If you don't want (or cannot afford) to treat absolute output as unsigned as @goodwin suggested, here is what I would do to perform Absolute function on signed integer keeping output as signed (i.e. saturating abs(-2^31) to -1+2^31)
if (val < 0) { val = __qsub(0, val); }
This would be translated to
cmp r0,#0 itt MI movMI r1,#0 qsubMI r0,r1,r0
This will take 4 cycles regardless input value (maybe 3 if you have some 0 constant already in your registers !) on a Cortex-M4 but requires that you use intrinsics (or inline assembly) from your compiler !
The trick with eor can be used to do the saturating abs in 3 cycles
qsub r0, r1
tmp = (int)src >> 31;
dst = __qsub(val^tmp, tmp);
Thanks. I like that solution most.
I write it as __QSUB(src^src >> 31, src >> 31) and it works well also with 0x80000000 input. Result (if signed) become 2147483647 (0x7FFFFFFF). So, perhaps it isn't necesary to compute intermediate "tmp" value as you did, is it? Therefor you avoid additional STR operation.
Also, is casting with (int) there necessary? Because, the dissasembly code and result are the same witout it.

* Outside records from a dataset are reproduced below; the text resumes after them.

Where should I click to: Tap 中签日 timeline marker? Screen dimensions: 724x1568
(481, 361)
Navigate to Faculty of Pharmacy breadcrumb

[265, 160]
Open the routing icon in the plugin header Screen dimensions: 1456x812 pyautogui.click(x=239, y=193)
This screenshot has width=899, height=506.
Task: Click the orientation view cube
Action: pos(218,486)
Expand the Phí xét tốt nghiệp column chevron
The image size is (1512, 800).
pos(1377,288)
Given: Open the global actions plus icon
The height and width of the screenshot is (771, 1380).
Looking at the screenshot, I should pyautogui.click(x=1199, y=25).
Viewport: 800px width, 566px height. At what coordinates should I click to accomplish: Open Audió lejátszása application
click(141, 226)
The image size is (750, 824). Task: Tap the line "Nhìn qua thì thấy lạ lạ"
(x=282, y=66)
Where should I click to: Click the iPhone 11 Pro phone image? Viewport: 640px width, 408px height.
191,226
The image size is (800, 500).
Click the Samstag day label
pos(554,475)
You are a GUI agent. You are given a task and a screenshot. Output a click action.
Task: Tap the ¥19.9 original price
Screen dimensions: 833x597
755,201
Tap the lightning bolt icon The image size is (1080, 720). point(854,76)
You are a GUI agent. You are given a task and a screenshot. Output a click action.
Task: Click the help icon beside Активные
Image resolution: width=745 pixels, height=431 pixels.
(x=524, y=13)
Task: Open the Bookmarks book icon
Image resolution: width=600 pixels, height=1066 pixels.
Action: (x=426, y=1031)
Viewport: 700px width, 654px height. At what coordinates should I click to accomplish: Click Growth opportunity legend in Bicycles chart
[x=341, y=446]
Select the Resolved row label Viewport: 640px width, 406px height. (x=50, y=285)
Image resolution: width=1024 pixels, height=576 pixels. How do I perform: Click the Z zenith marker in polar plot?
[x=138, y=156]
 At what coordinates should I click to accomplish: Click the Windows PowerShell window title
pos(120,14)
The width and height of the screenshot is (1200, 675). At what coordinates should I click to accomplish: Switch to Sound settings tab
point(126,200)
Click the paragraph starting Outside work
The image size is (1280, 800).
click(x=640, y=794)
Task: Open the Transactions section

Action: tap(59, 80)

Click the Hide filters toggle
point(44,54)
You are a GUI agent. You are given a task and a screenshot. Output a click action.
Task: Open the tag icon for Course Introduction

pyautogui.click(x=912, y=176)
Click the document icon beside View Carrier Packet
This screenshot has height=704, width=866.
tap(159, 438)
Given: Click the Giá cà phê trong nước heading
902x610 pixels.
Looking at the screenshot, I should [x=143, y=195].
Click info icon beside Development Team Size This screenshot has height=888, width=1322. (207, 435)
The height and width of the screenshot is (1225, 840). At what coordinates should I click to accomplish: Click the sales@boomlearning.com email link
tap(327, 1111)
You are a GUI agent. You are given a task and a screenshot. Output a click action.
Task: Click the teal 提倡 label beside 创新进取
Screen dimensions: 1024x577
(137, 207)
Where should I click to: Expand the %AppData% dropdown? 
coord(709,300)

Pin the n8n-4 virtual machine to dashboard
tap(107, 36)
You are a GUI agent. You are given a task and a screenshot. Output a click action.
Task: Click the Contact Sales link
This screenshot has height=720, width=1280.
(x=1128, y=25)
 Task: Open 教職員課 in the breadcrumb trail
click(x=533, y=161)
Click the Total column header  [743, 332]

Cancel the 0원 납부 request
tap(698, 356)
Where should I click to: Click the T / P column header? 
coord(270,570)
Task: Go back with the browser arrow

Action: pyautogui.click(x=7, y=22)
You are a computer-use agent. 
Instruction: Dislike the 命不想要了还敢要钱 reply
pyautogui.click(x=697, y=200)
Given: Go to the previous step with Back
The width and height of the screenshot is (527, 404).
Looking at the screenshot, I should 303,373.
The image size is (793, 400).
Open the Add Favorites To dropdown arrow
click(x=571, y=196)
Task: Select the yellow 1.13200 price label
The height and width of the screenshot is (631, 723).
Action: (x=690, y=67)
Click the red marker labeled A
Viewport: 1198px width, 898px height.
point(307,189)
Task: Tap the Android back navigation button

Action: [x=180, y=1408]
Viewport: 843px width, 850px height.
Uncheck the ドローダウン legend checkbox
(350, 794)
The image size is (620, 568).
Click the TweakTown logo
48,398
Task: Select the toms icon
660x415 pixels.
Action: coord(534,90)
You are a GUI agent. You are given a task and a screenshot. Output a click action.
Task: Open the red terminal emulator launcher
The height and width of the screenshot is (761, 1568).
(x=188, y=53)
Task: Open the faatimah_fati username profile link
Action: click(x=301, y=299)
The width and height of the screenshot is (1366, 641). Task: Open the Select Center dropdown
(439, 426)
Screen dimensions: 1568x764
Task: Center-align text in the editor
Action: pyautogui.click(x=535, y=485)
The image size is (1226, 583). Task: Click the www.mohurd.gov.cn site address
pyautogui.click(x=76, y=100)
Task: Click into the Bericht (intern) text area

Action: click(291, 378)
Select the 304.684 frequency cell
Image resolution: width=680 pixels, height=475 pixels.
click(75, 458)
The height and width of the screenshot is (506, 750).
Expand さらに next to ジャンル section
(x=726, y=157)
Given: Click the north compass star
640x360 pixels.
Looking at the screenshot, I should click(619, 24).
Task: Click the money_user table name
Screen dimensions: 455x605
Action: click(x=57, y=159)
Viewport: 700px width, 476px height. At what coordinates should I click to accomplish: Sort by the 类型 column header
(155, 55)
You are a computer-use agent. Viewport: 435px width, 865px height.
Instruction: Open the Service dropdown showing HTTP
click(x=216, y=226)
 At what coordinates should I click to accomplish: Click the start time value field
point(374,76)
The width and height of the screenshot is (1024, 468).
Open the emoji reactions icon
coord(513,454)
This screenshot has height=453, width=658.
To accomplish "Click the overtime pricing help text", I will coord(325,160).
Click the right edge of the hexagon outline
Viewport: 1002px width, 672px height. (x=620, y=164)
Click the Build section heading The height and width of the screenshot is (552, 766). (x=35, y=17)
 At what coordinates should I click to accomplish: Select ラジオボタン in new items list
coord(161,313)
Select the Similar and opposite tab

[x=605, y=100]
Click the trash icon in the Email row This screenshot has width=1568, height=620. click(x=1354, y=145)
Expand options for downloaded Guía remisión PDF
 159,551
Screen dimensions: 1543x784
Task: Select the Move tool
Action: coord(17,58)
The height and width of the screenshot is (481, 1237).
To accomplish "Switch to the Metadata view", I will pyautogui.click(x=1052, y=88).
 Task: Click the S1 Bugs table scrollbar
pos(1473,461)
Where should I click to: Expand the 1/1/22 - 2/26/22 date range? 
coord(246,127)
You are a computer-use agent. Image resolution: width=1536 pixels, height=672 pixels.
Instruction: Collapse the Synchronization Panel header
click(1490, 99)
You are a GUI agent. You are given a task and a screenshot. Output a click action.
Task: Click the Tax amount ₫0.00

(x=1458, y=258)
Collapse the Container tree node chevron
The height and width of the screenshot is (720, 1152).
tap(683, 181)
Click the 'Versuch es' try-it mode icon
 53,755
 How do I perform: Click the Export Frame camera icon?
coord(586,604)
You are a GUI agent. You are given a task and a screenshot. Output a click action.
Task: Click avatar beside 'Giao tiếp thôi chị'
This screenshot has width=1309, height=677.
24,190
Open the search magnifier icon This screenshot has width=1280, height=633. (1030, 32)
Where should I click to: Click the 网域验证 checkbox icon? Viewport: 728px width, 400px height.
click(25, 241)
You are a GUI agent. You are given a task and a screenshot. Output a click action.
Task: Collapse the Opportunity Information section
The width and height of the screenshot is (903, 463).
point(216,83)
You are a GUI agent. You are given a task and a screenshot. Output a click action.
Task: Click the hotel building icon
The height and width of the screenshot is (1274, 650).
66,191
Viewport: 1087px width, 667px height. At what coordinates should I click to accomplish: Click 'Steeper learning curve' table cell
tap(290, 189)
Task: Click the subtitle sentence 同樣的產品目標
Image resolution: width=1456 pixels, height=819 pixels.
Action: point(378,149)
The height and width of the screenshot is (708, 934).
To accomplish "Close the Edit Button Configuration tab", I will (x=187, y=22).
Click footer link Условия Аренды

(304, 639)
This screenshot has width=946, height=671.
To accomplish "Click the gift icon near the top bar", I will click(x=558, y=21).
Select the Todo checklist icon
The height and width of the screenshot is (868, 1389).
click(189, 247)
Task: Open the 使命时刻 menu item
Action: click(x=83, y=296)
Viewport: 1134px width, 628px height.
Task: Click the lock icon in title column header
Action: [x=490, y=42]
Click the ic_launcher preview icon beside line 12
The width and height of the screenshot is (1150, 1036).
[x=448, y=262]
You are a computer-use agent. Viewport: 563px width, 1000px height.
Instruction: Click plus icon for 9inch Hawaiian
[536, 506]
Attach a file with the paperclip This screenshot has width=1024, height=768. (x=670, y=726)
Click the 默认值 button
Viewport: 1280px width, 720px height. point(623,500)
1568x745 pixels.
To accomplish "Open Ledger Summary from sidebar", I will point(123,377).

As in my example.
Looks that this solution is the most efficient, I would put some parenthesis though ....
Regarding the STR instruction, as long as tmp variable is local to your function, there is no reason a compiler with decent optimization would store this intermediate result !! Did you compile without optimization ? Or maybe, your tmp variable is declared as global ?
For the cast to int, it may not be necessary (if you declared src as an int), but this way you can make sure that compiler will use ASR (arithmetic shift) instead of LSR (logical shift). Also anyone that reads this C code will understand that your intention was to sign-fill your variable !